Humanos! Acreditam que apenas eles
importam, que apenas eles se importam. Os animais não pensam, não sentem. Os
objectos são inanimados, não vivem, não sobrevivem. Então como, senhores
humanos, explicam a minha vida, os meus sentimentos, os meus sofrimentos, as
minhas alegrias e os meus desejos?
Foi um de vocês que disse “penso, logo
existo”, pois eu digo-vos “existo, logo sinto”. Senti tudo o que me aconteceu e
lembro-me de cada momento daquilo a que vocês não chamariam de vida! Os anos
vão passando e cada vez mais penso no que fiz ao longo do tempo e como não
aproveitei enquanto era jovem, pelo que decidi deixar algo por escrito, apenas
para que saibam que eu existi, que eu estive aqui. Mas primeiro convém que me
apresente.
Sou uma nota de vinte escudos que foi
rasgada ao meio há tanto tempo que já nem se lembra do momento exacto em que
aconteceu, tendo várias teorias para tal, no entanto não vos vou aborrecer
falando das conjecturas de uma velha cansada.

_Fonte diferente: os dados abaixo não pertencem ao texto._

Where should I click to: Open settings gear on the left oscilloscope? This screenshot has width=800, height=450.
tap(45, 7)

Tenho trinta e quatro longos anos, que em
vida humana é muito pouco, no entanto para uma nota é demasiado tempo. Eu não
posso morrer, mas posso ser destruída e simplesmente deixar de existir. Não
tenho alma, e acreditem ou não, neste momento o que eu mais desejo é que a
metade de mim que ainda existe seja destruída, pois não acredito que possa ter
descanso de outra forma.
Não me lembro dos meus primeiros dias de
vida, como fui feita e o que envolveu a minha criação. Recordo o primeiro ano
da minha existência como um dos mais ternos que já tive. O meu dono chamava-se
Tomé, era um rapazola desdentado de seis anos, mãos quentes e olhar brilhante.
Ganhou-me no seu aniversário e durante mais de um ano andou comigo no bolso de
todas as calças que usava, dizia-me que eu era a sua nota da sorte. Ele
conversava comigo todos os dias, contava-me histórias e dava-me beijinhos, não
me tratava como todos os outros, ele importava-se comigo, ou ao menos era
assim, até me ter trocado por um pote de feijões doces.

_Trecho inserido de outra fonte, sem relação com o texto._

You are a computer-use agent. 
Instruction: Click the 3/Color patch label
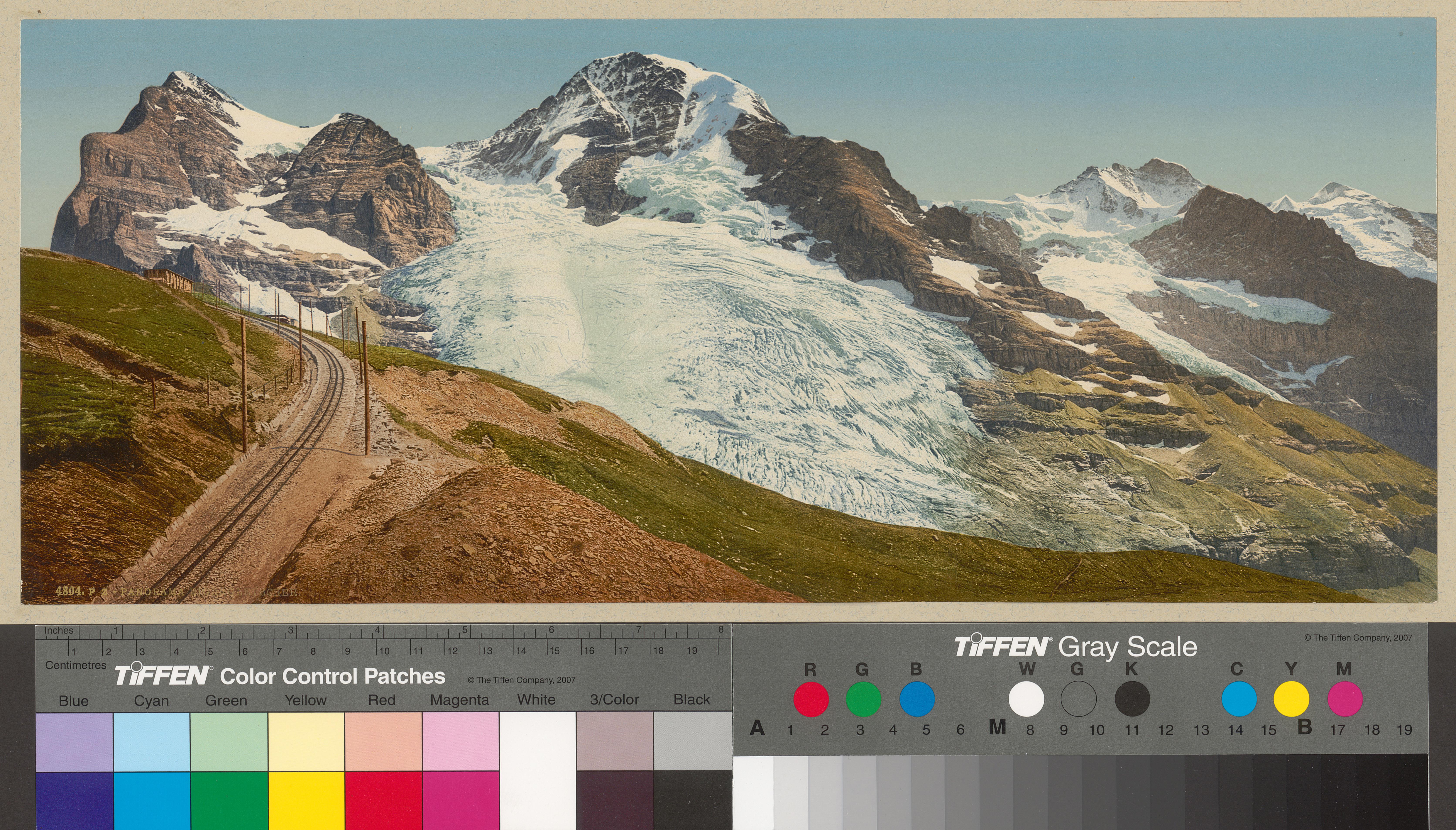pyautogui.click(x=614, y=700)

Das mãos suadas do velho vendedor da
lojinha de guloseimas, vislumbrei a cara feliz do garoto, que lambia os beiços
ansioso por provar os feijões. Numa mão tinha duas notas e algumas moedas e
noutra o pote pelo qual me trocara. Não me lançou um olhar de pena sequer, não
me pediu desculpa, nem sequer se apercebeu de que me magoou.
Deixou uma mágoa tão grande no meu, diria
coração, mas dou-me conta agora de que não tenho um. Enfim, magoou-me tanto que
aqui estou eu, trinta e sete anos depois, a escrever esta história com a
esperança de que ele a leia e saiba que apesar de tudo, mesmo depois de ter
conhecido literalmente milhões de pessoas e de ter feito o sorriso de milhares
de crianças, eu continuo a lembrar-me dele, continuo a amá-lo, porque é impossível
ficar tão magoada como eu fiquei se não se ama como eu amei.